Klee was born in Switzerland on 18th December 1879 to a German father who taught music and Swiss singer Ida Marie. As a child, Klee was a natural draftsman and a talented young musician. He took violin lessons from the age of seven at the Municipal Music School and by age 11 was invited to play as a member of the celebrated Bern Music Association. By his teens however, Klee decided - much to the dismay of his parents – that he would rather focus on the visual arts.
Klee studied at the Academy of Fine Arts in Munich from 1898 where his skills as a draftsman quickly developed yet he struggled to grasp colour. During his third year at the school Klee reflected ‘I realised that I probably would never learn to paint.’
After gaining his degree in Fine Arts, Klee moved to Italy where he stayed until May 1902. Travelling though Florence, Naples and Rome he studied master painters from past centuries but found himself reverting to black and white drawings. By 1905, Klee came to experiment with etching, developing a method where he drew onto a blackened pane of glass using a needle. Klee’s first one-man exhibition came in 1910 at the Kunsthaus in Zurich were he displayed his early drawings and etchings.
1911 saw Klee join the editorial team of the Der Blaue Reiter (The Blue Rider) - a group of artists, co-founded by Wassily Kandinsky. Klee recalled about Kandinsky ‘I came to feel a deep trust in him. He is somebody, and has an exceptionally beautiful and lucid mind.’ Kandinsky went on to be a long friend, colleague and influencer of Klee. In the following years, Klee began to focus once again on colour theories; on a trip to Paris he met Robert Delaunay and found influence in his use of colour. Shortly after Klee produced some of his earliest watercolours including, The Quarry (1913).
A defining moment for Klee came in 1914 during a trip to Tunisia. There he found himself captivated by the natural light in the county. ‘Colour has taken possession of me; no longer do I have to chase after it, I know that it has hold of me forever... Colour and I are one. I am a painter.’ Soon after Klee created his very first purely abstract painting titled, Kairouan which was made up from coloured rectangles and some circles. From that point on, rectangles became the standard building blocks for much of his work.
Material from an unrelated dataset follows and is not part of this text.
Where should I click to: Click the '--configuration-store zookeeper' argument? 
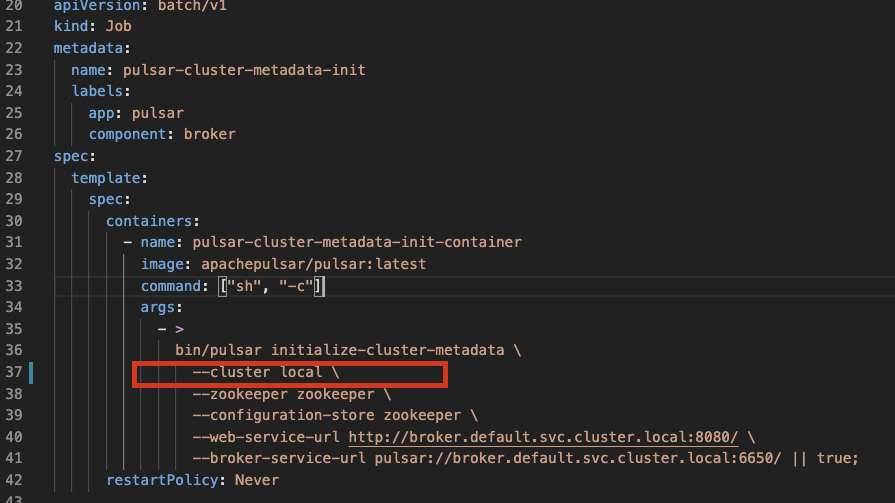click(x=326, y=416)
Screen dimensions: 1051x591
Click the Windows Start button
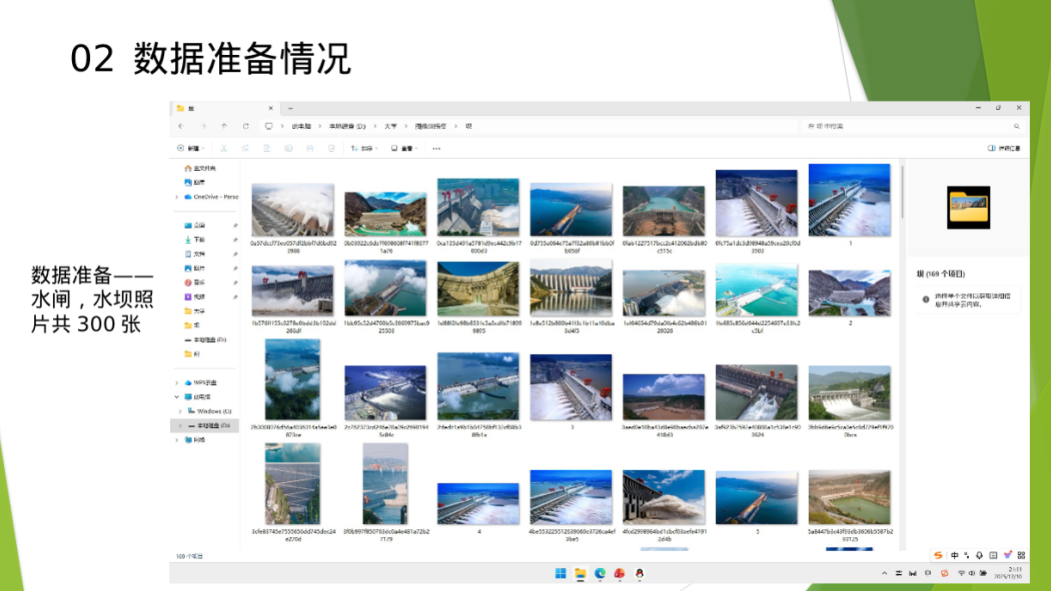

Over the years, Klee continued to build on and adapt the way he used colour and also worked as a teacher at the famous Bauhaus school of modern art, alongside Kandinsky, from 1921-1931. In 1932, Klee produce Ad Parnassum, his most celebrated piece of work often referred to as his masterpiece. Up until his death in 1940, Klee continued to paint regularly and would start off his day by playing the violin before moving on to the canvas.